EXERCISE INPUTS START

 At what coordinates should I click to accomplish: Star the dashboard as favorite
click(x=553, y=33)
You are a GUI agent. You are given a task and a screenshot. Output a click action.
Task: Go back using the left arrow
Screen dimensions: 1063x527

EXERCISE INPUTS END

*DESCRIPTION OF THE TASK*.
The records above must be set down again exactly as written.

*ANSWER BOX*.
 At what coordinates should I click to accomplish: Star the dashboard as favorite
click(x=553, y=33)
You are a GUI agent. You are given a task and a screenshot. Output a click action.
Task: Go back using the left arrow
Screen dimensions: 1063x527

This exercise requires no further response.